Existem várias coisas para se fazer em um minuto e meio, além de um macarrão instantâneo. Pode-se tomar grandes decisões, fechar os olhos e olhar dentro de si, dar um abraço sincero, tirar ou mudar uma vida, ter uma grande ideia, e simplesmente descobrir que um momento que parecia ser emblemático, num encontro político, era na verdade um vergonhoso escambo de tempo na televisão. Uma farsa com tonalidades cômicas. A cúpula petista (leia-se Lula) comportou-se com a mentalidade e as deformações que, há décadas, têm dominado a política nacional. Daí a boa convivência com os inimigos do passado. Daí o vale-tudo em nome da governabilidade. Encarnam o que sempre criticaram.

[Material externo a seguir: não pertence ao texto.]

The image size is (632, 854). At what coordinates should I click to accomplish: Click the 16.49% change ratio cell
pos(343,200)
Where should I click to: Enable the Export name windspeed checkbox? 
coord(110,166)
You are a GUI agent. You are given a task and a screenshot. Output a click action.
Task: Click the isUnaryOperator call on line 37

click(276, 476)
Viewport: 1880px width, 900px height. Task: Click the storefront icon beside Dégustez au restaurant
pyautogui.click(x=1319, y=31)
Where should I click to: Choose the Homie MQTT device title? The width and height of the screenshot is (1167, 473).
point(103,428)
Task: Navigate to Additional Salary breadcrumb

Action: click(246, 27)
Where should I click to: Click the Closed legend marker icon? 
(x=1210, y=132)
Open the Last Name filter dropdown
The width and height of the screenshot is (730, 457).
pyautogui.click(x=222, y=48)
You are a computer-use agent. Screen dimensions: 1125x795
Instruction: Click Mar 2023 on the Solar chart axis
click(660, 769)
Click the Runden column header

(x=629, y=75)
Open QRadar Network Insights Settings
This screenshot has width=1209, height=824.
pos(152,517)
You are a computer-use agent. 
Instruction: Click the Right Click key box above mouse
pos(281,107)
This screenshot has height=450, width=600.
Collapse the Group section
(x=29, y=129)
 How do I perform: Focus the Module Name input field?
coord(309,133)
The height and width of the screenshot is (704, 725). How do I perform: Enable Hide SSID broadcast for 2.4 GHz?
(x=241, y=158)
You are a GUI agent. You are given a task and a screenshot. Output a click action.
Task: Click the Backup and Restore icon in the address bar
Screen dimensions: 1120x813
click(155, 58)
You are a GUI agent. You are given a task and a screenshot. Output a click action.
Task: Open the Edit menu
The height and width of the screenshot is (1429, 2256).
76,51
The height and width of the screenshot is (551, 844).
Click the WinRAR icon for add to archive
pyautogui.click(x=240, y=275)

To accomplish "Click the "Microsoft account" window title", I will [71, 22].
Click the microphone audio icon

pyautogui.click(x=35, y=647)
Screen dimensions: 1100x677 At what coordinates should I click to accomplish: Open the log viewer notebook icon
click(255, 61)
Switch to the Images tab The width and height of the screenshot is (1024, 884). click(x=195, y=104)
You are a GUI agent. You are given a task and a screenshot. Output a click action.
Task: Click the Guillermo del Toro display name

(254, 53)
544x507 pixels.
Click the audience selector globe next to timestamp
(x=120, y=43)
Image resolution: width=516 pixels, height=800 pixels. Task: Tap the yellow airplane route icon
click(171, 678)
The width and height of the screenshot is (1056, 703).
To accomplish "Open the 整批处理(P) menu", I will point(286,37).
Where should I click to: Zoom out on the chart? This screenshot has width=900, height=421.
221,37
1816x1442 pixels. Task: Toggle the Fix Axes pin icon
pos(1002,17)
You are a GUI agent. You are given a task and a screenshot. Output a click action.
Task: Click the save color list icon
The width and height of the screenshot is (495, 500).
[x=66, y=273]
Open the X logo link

O poder venceu o sonho. O pragmatismo manietou a coerência. A política trata da convivência entre diferentes, na pluralidade das ideias, na coexistência das diferenças, com interesses conflitantes, e segundo Maquiavel, a arte de conquistar, manter e exercer o poder. Mas é vil a troca de um minuto e meio na televisão, para aliar-se a um desafeto, conhecido por suas investidas nos cofres públicos, um canalha procurado pela Interpol. Mas os canalhas não têm passado moral a preservar. Não têm igualmente um nome a zelar. Nem muito menos estão preocupados com a opinião da sociedade a seu respeito. São servos de sua própria canalhice.
Por isso os canalhas são audaciosos. Não temem ser canalhas, desde que tirem proveito próprio de suas atitudes. E ser canalha populista em cargo público de destaque é ainda mais insidioso. Acredito, mesmo ainda em fase de engatinhar, que tais comportamentos, estão destinados ao fracasso. É só uma questão de tempo. A sociedade brasileira não suporta mais o esgar dos intocáveis. O País, queiram ou não os poderosos de turno, está virando uma página de sua história, que começou com a cassação de Fernando Collor e prosseguiu com a abertura de inúmeras caixas-pretas, e agora com a esperada cassação do “puro” Demóstenes.
As pesquisas mostram que a aliança por um minuo e meio foi desastrosa. A corrupção, independentemente do seu colorido ideológico, é o verdadeiro câncer que corrói o organismo nacional. É ela que alimenta a fome que a presidenta da República pretende combater. É ela que abandona os idosos que são maltratados por uma instituição que tem sido historicamente dominada pelo banditismo e pela incompetência. Chega de populismo, e o combate ao populismo na política é tão importante quanto o esforço à eficiência administrativa, à transparência na gestão e à criatividade dos governantes. Não é necessário recorrer a um estudo científico para constatar o que afirmo, basta observar a existência de uma alta correlação entre o subdesenvolvimento de um país e o grau de populismo dos seus políticos. Afinal, acreditar que existe “um salvador da pátria” é afirmar como dizia o saudoso Millôr Fernandes: “O povo que acredita em salvador da pátria não merece ser salvo.”